--- start of Records for this exercise ---

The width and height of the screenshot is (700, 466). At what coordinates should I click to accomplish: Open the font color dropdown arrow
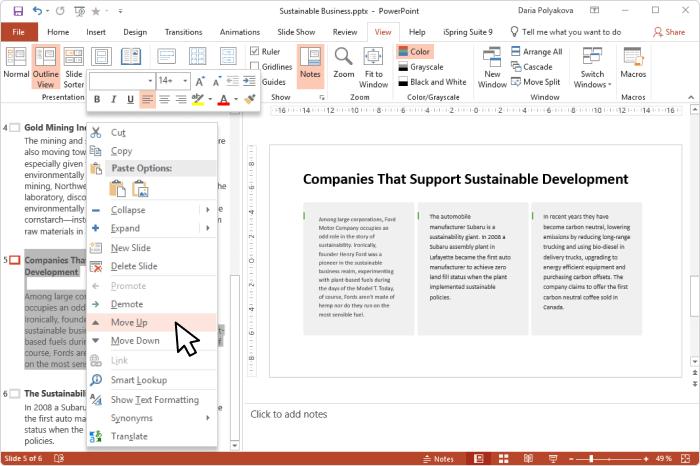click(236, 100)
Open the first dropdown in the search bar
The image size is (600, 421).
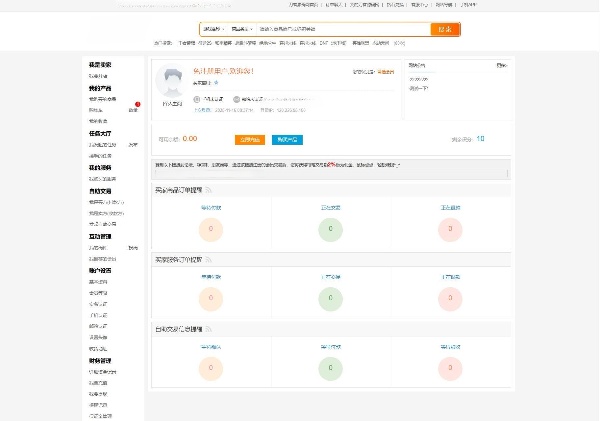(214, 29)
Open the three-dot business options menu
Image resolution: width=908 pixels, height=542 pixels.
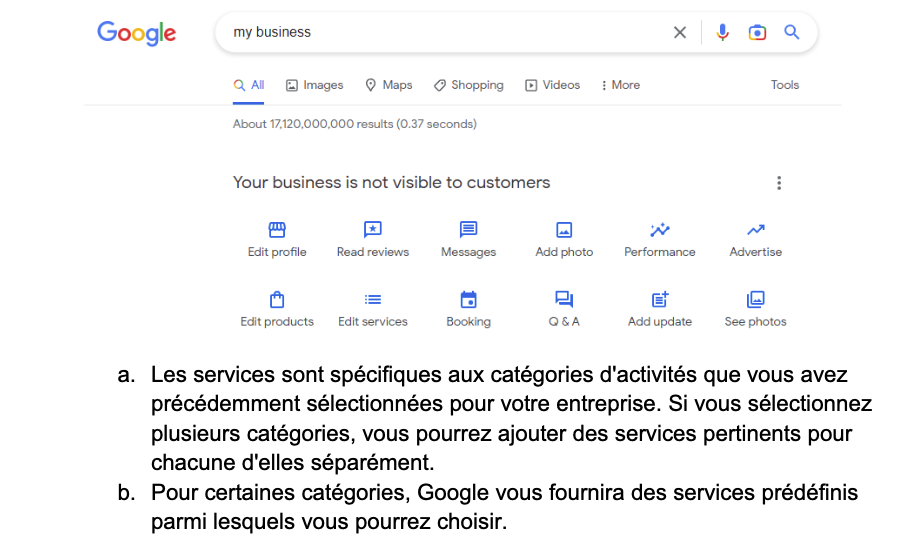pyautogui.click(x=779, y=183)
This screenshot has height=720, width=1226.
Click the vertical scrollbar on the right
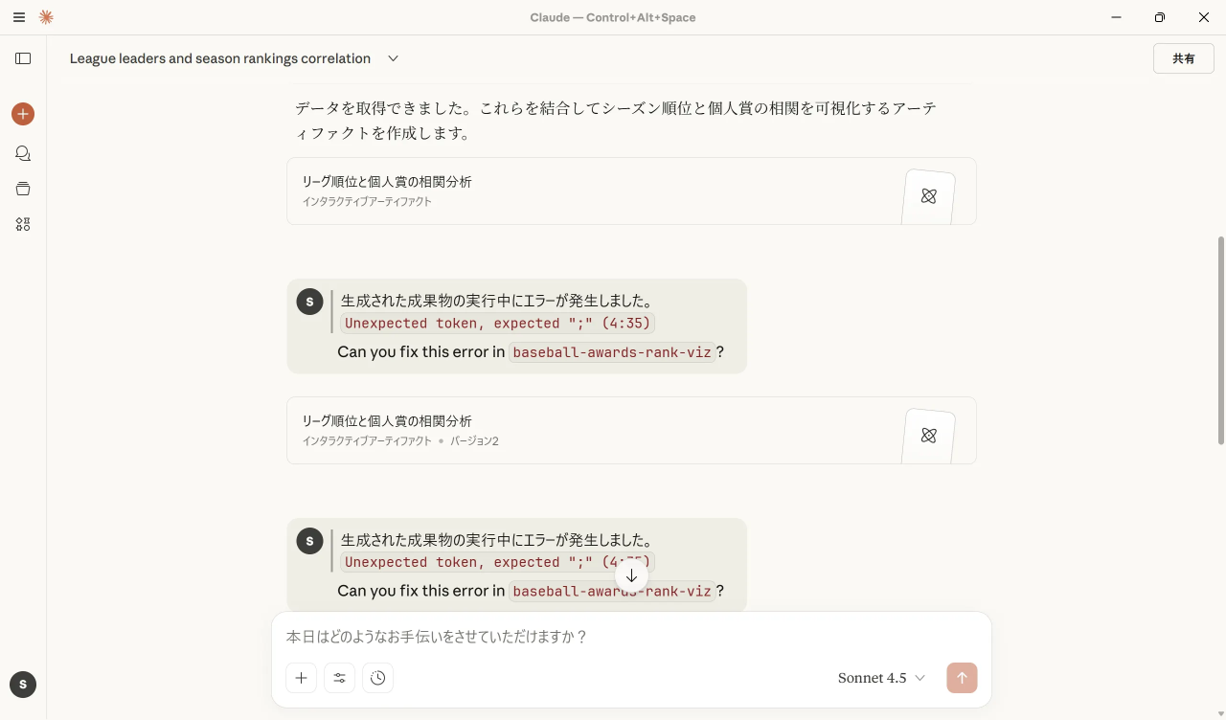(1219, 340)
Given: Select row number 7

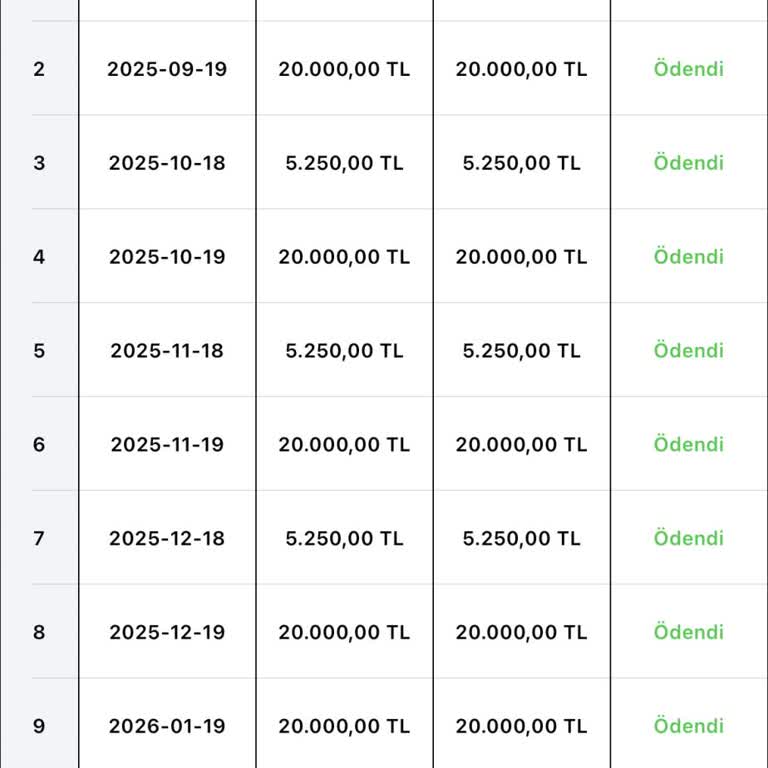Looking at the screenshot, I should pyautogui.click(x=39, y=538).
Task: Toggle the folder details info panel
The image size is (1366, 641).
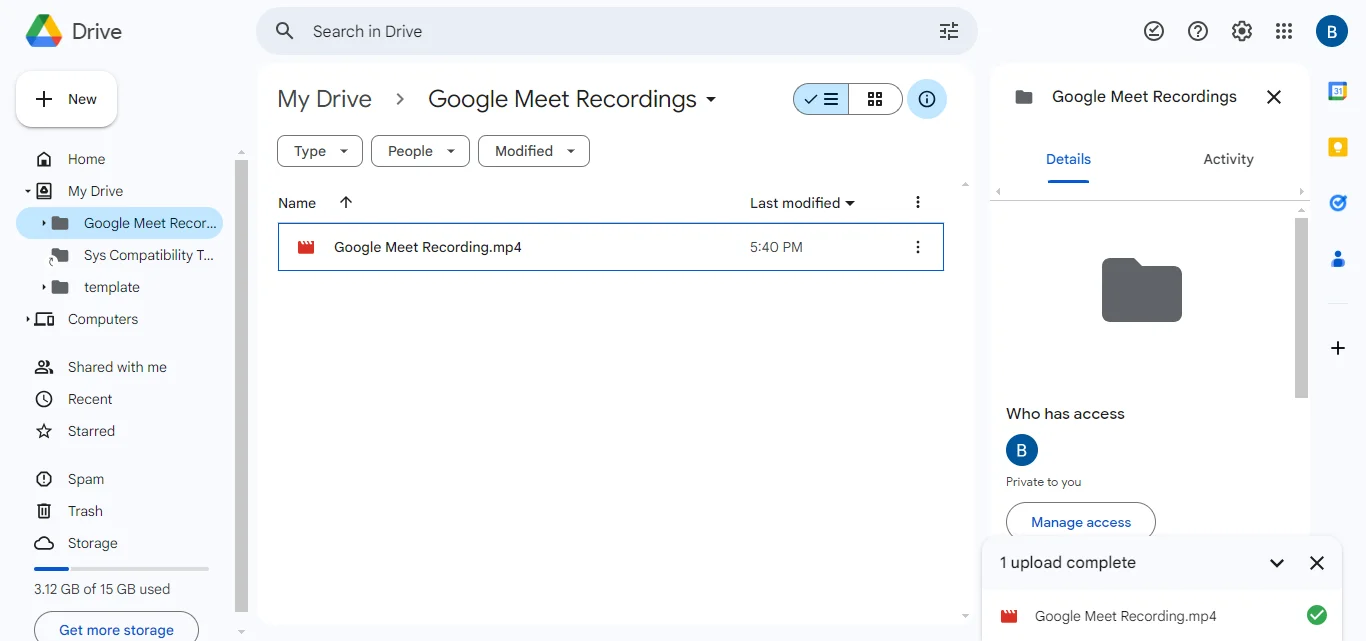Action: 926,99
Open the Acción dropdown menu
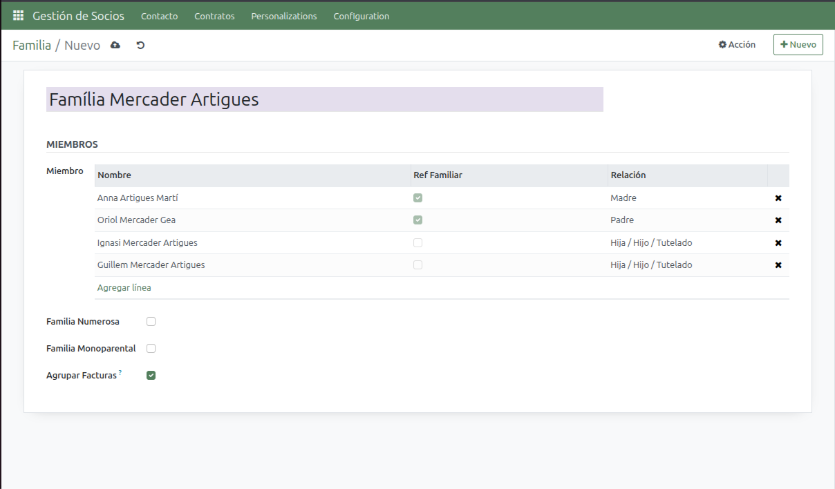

--- end of Records for this exercise ---

▶ **Task to complete**
Reproduce every line of the data above word for word, leaving out the pictures.

▶ **Completed task**
The width and height of the screenshot is (700, 466). At what coordinates should I click to accomplish: Open the font color dropdown arrow
click(236, 100)
Open the first dropdown in the search bar
The image size is (600, 421).
(214, 29)
Open the three-dot business options menu
Image resolution: width=908 pixels, height=542 pixels.
pyautogui.click(x=779, y=183)
This screenshot has height=720, width=1226.
Click the vertical scrollbar on the right
(1219, 340)
Given: Select row number 7

Looking at the screenshot, I should pyautogui.click(x=39, y=538).
Task: Toggle the folder details info panel
The image size is (1366, 641).
Action: 926,99
Open the Acción dropdown menu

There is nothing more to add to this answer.